### [EXERCISE GOAL]
In the data below, count how many lines contain "pixels" and give that number by itself.

### [Stored records]
########

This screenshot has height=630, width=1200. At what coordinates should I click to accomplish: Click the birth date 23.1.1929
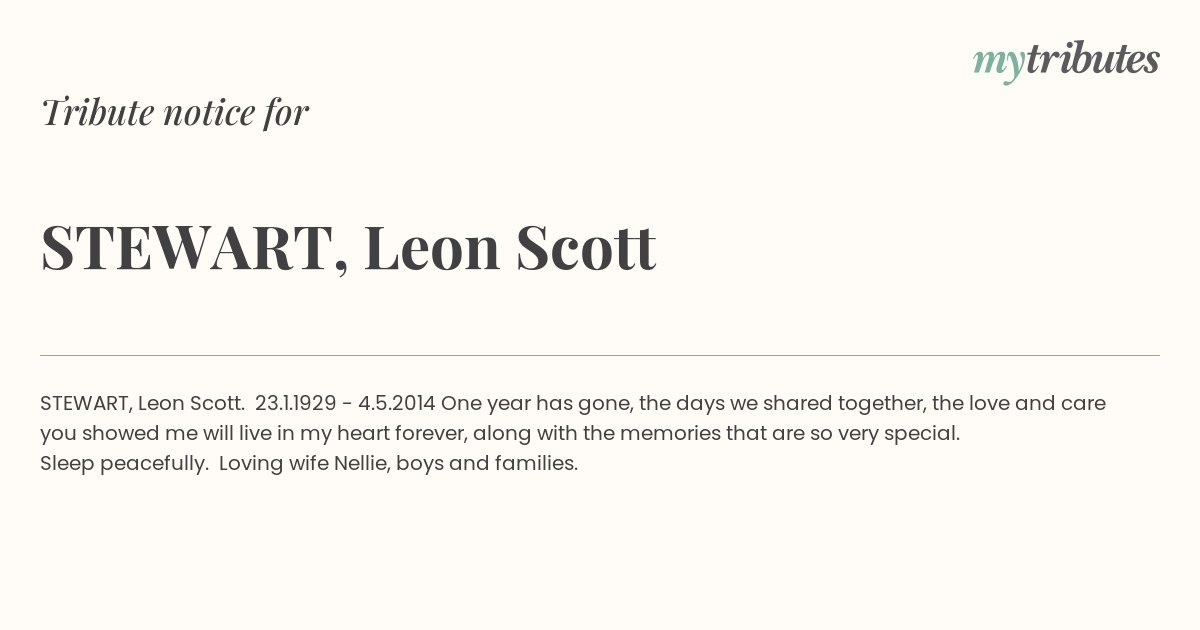pyautogui.click(x=295, y=403)
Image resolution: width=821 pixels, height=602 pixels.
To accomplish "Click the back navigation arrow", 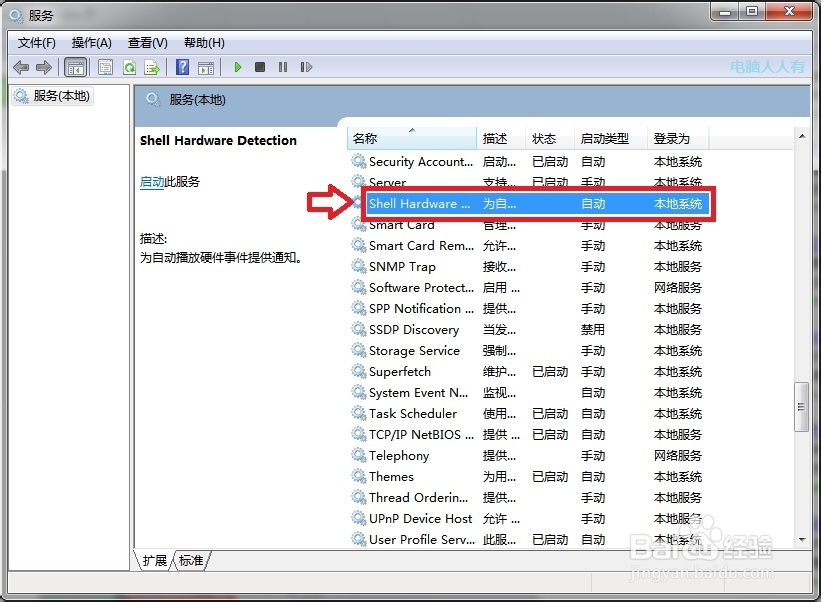I will point(20,66).
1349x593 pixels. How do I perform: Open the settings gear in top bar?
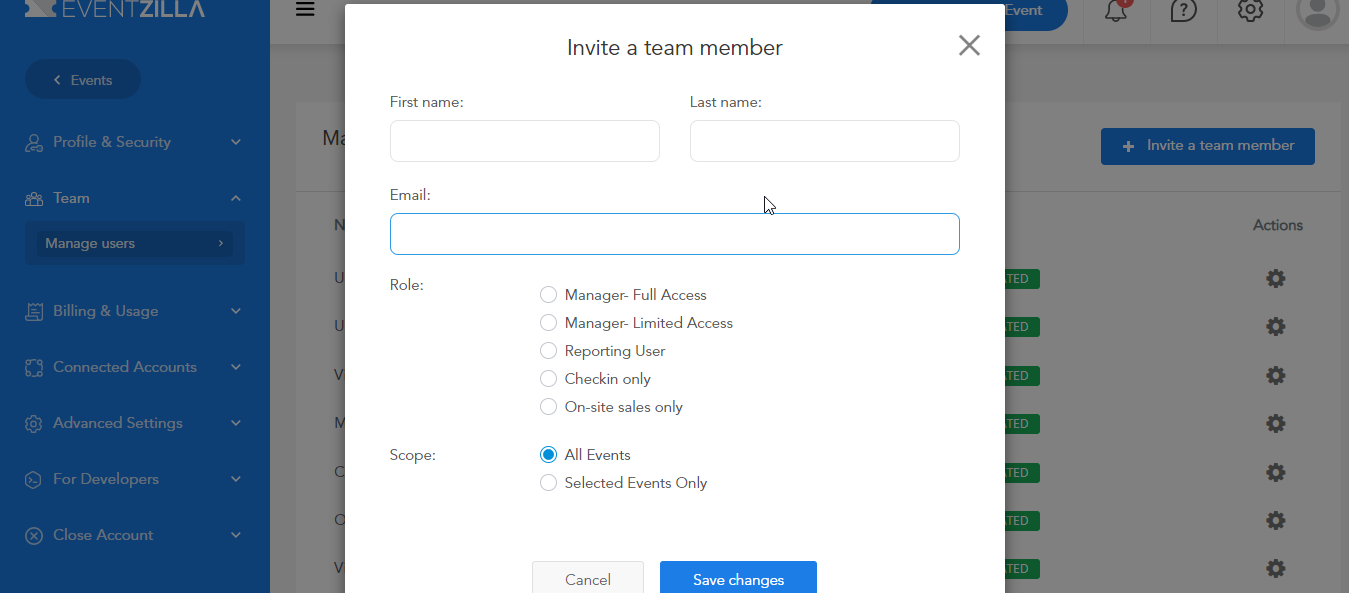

########

### [ANSWER SPACE]
2